Data provided:
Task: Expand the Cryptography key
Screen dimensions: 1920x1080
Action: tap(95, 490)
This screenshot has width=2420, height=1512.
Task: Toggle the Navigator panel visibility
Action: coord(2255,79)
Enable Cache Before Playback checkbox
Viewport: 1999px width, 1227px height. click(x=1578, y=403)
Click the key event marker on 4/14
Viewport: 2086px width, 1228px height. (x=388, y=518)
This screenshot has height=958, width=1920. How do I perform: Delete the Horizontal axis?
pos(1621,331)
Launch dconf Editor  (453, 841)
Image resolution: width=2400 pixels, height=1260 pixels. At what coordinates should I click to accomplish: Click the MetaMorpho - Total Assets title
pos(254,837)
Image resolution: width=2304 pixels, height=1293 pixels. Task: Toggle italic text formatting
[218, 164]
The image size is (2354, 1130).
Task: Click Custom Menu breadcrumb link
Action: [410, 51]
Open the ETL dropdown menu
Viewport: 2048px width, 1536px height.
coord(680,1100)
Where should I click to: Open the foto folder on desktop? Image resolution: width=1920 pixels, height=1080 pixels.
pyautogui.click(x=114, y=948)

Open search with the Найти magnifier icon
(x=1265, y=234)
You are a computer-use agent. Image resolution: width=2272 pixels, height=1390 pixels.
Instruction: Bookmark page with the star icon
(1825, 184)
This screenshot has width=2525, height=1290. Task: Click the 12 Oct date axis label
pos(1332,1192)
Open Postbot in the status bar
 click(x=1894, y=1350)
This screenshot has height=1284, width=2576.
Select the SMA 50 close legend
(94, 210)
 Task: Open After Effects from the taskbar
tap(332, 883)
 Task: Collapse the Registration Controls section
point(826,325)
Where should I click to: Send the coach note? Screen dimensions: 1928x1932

Exercise goal: Find where the line with "Launch dconf Editor" sits in the material above, then copy exactly from it through the line with "You are a computer-use". Add no other line.

Answer space:
Launch dconf Editor  (453, 841)
Image resolution: width=2400 pixels, height=1260 pixels. At what coordinates should I click to accomplish: Click the MetaMorpho - Total Assets title
pos(254,837)
Image resolution: width=2304 pixels, height=1293 pixels. Task: Toggle italic text formatting
[218, 164]
The image size is (2354, 1130).
Task: Click Custom Menu breadcrumb link
Action: [410, 51]
Open the ETL dropdown menu
Viewport: 2048px width, 1536px height.
coord(680,1100)
Where should I click to: Open the foto folder on desktop? Image resolution: width=1920 pixels, height=1080 pixels.
pyautogui.click(x=114, y=948)

Open search with the Найти magnifier icon
(x=1265, y=234)
You are a computer-use agent. Image resolution: width=2272 pixels, height=1390 pixels.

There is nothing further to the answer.